At the heart of makerspace are the building blocks of engineering and industry. We call it STEAM (Science, Technology, Engineering, Art, Math) and it lends itself nicely to this model. What better way to utilize a makerspace than by giving students the actual real-world experience of taking their design from idea – to production?
One way that this could be done is by developing a makerspace entrepreneurial class, where the objective of the class is to create something that other students in the school, and people in your community, want to buy. Students in this class would design something, create prototypes, market and produce it. They could work in teams; each student could be primarily responsible for one or two (depending upon the size of the group) roles. The roles could be design, production, marketing, social media, finance, (or some other similar iteration). Students would then actually sell the product, as a fundraiser for the makerspace.
The objects that they make could be sold at a physical or online school store, a local Farmers Market or even an Etsy store. They could also follow up at the end to figure out what their profit margins are, and determine if they could streamline or change anything in order to lower production costs.
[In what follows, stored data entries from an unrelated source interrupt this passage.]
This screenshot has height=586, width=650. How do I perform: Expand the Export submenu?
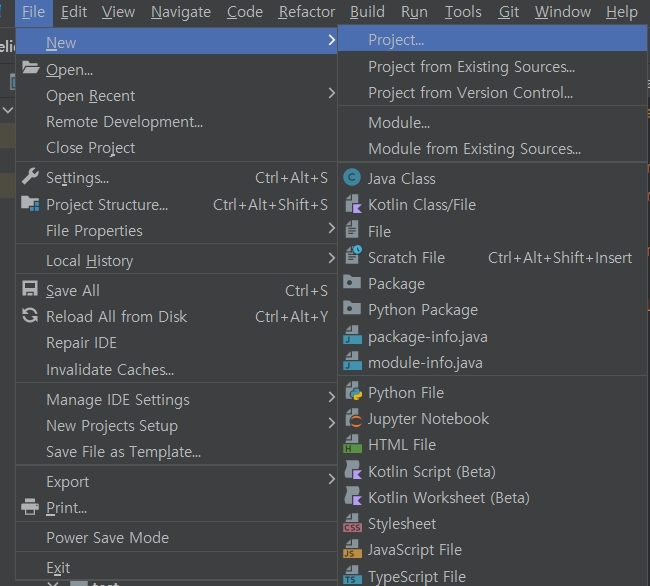click(68, 482)
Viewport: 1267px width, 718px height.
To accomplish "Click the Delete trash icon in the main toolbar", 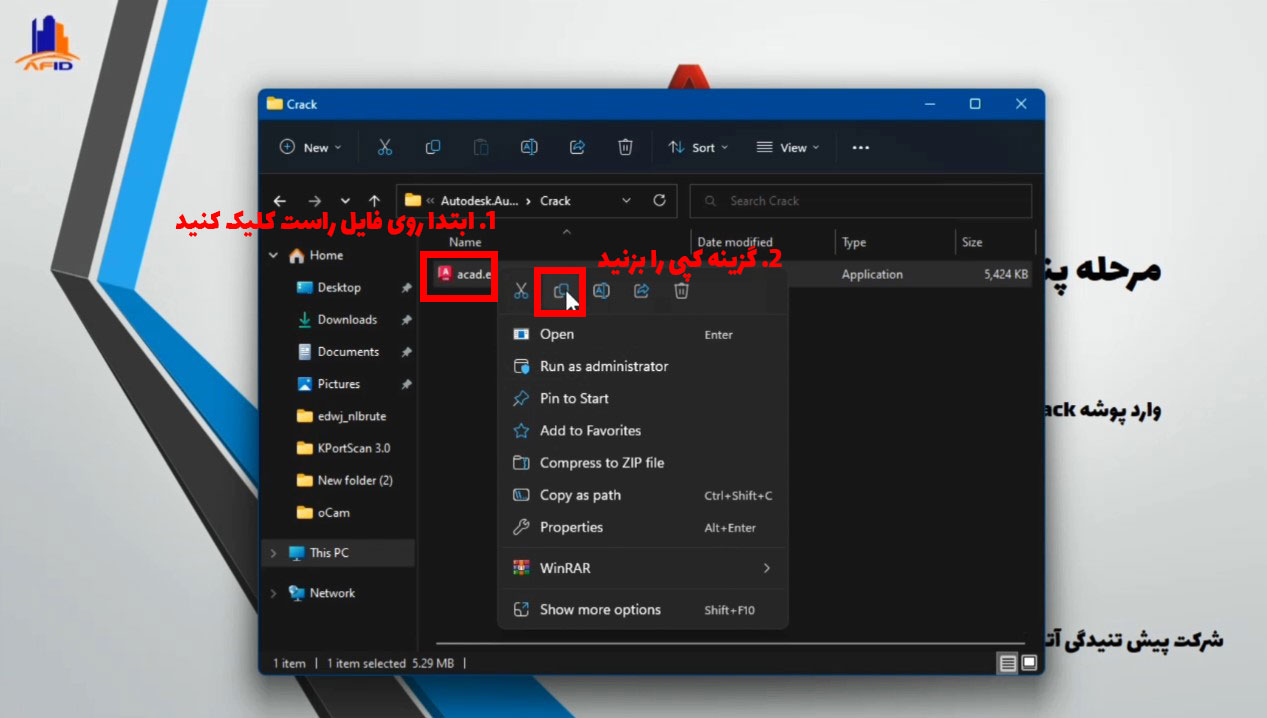I will [625, 147].
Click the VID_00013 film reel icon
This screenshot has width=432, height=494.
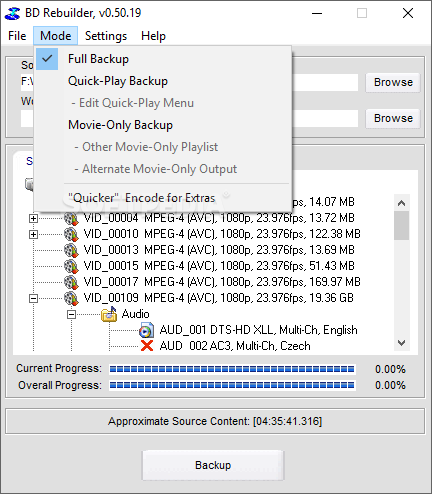coord(71,250)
This would be a great way to develop partnerships with local businesses, too. Students could consult with these businesses to learn about how production is done on a larger scale, and what they could adopt for their own projects. They could also make some great connections…and maybe that could lead to a career some day.
Self-funding your makerspace in this way is a powerful idea that would teach your students a whole lot of real-world skills. It’s certainly something to consider.